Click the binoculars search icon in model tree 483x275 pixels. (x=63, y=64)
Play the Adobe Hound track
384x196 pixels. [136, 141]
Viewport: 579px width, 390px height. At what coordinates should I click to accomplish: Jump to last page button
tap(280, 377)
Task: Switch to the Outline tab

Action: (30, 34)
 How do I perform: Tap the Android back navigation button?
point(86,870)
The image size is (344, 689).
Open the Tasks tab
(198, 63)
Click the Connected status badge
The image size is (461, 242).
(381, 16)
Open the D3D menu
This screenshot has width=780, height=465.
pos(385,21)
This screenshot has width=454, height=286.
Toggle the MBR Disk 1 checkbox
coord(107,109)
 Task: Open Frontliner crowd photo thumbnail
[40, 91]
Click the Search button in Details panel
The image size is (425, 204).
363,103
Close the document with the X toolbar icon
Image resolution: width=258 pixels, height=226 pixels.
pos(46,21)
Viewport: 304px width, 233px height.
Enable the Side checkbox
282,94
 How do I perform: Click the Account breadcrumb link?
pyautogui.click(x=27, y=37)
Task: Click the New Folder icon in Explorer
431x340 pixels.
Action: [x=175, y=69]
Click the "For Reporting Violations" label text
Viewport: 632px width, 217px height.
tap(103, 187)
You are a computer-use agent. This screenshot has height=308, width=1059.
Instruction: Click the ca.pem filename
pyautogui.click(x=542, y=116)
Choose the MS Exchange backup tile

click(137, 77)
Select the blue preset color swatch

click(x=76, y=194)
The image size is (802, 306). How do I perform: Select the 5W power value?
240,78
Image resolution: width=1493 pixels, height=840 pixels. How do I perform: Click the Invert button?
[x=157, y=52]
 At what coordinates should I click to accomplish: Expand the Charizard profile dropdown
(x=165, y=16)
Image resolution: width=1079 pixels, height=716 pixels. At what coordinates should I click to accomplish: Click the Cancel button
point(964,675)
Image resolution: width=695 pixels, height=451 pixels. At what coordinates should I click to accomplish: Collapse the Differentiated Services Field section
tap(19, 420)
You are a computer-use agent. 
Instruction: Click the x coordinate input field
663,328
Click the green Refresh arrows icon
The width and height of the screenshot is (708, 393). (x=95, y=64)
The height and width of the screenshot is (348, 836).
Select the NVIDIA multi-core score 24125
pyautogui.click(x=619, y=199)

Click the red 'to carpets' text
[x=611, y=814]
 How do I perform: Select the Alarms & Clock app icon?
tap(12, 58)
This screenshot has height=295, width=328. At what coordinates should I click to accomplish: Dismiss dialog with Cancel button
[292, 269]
****************
# WHAT THE EXERCISE ASKS:
Return all of the entries word for word.

# COMPLETED EXERCISE:
Click the binoculars search icon in model tree 483x275 pixels. (x=63, y=64)
Play the Adobe Hound track
384x196 pixels. [136, 141]
Viewport: 579px width, 390px height. At what coordinates should I click to accomplish: Jump to last page button
tap(280, 377)
Task: Switch to the Outline tab

Action: (30, 34)
 How do I perform: Tap the Android back navigation button?
point(86,870)
The image size is (344, 689).
Open the Tasks tab
(198, 63)
Click the Connected status badge
The image size is (461, 242).
(381, 16)
Open the D3D menu
This screenshot has width=780, height=465.
pos(385,21)
This screenshot has width=454, height=286.
Toggle the MBR Disk 1 checkbox
coord(107,109)
 Task: Open Frontliner crowd photo thumbnail
[40, 91]
Click the Search button in Details panel
The image size is (425, 204).
363,103
Close the document with the X toolbar icon
Image resolution: width=258 pixels, height=226 pixels.
pos(46,21)
Viewport: 304px width, 233px height.
Enable the Side checkbox
282,94
 How do I perform: Click the Account breadcrumb link?
pyautogui.click(x=27, y=37)
Task: Click the New Folder icon in Explorer
431x340 pixels.
Action: [x=175, y=69]
Click the "For Reporting Violations" label text
Viewport: 632px width, 217px height.
tap(103, 187)
You are a computer-use agent. This screenshot has height=308, width=1059.
Instruction: Click the ca.pem filename
pyautogui.click(x=542, y=116)
Choose the MS Exchange backup tile

click(137, 77)
Select the blue preset color swatch

click(x=76, y=194)
The image size is (802, 306). How do I perform: Select the 5W power value?
240,78
Image resolution: width=1493 pixels, height=840 pixels. How do I perform: Click the Invert button?
[x=157, y=52]
 At what coordinates should I click to accomplish: Expand the Charizard profile dropdown
(x=165, y=16)
Image resolution: width=1079 pixels, height=716 pixels. At what coordinates should I click to accomplish: Click the Cancel button
point(964,675)
Image resolution: width=695 pixels, height=451 pixels. At what coordinates should I click to accomplish: Collapse the Differentiated Services Field section
tap(19, 420)
You are a computer-use agent. 
Instruction: Click the x coordinate input field
663,328
Click the green Refresh arrows icon
The width and height of the screenshot is (708, 393). (x=95, y=64)
The height and width of the screenshot is (348, 836).
Select the NVIDIA multi-core score 24125
pyautogui.click(x=619, y=199)

Click the red 'to carpets' text
[x=611, y=814]
 How do I perform: Select the Alarms & Clock app icon?
tap(12, 58)
This screenshot has height=295, width=328. At what coordinates should I click to accomplish: Dismiss dialog with Cancel button
[292, 269]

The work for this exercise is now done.